→ **TO DO**
Copy each line below in which the word "logo" occurs.

→ **DATA FOR PROCESSING**

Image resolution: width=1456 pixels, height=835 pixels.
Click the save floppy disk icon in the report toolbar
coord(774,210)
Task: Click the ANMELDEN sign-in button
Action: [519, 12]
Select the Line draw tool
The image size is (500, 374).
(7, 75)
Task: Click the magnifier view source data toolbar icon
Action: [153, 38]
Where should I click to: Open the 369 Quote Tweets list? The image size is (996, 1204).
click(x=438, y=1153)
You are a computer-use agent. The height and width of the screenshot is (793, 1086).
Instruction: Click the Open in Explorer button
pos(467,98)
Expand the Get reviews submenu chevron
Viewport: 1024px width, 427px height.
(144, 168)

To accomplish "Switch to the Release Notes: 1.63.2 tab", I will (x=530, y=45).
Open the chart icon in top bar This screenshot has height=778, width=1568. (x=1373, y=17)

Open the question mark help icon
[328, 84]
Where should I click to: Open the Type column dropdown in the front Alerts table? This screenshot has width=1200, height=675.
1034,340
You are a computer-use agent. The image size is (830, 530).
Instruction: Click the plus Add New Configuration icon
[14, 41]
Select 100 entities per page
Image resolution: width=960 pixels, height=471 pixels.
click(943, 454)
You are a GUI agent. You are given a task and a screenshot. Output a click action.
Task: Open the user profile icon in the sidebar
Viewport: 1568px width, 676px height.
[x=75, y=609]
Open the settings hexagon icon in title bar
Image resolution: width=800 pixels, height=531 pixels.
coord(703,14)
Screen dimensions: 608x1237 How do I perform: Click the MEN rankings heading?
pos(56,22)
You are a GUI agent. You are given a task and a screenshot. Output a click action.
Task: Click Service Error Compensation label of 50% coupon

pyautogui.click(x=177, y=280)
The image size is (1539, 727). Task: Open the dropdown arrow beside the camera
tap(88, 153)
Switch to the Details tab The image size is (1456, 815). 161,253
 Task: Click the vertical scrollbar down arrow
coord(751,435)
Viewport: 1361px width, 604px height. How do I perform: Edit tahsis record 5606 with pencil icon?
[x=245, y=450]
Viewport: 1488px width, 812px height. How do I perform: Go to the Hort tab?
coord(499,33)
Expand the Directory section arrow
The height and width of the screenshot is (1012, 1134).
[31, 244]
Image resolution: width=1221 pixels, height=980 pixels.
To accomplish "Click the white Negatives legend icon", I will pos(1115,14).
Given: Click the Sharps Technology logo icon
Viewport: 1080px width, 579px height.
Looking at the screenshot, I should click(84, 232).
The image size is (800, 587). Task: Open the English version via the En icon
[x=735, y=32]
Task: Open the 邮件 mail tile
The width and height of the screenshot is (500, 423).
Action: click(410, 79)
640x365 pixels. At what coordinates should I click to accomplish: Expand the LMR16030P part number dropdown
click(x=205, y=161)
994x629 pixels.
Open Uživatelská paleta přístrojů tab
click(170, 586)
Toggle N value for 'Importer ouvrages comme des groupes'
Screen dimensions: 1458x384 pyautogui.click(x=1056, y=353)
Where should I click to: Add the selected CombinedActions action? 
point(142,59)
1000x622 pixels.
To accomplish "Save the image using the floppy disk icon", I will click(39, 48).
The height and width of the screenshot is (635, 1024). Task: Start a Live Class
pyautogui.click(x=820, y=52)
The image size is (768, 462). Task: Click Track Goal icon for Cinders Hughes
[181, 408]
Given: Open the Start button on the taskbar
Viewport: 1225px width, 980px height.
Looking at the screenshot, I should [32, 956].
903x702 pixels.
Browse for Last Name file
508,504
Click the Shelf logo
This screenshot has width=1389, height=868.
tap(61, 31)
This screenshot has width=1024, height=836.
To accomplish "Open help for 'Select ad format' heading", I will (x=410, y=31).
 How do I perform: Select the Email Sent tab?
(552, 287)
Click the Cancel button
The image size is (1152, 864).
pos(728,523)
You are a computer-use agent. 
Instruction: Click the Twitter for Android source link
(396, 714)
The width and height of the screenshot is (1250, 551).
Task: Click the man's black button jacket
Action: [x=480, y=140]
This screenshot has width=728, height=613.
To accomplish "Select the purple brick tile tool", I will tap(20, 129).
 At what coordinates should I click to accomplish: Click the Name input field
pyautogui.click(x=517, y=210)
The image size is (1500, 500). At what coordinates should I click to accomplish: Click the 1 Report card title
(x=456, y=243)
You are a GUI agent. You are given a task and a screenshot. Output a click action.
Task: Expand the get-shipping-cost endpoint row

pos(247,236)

→ **WRITTEN ANSWER**
Given: Click the Sharps Technology logo icon
Click the Shelf logo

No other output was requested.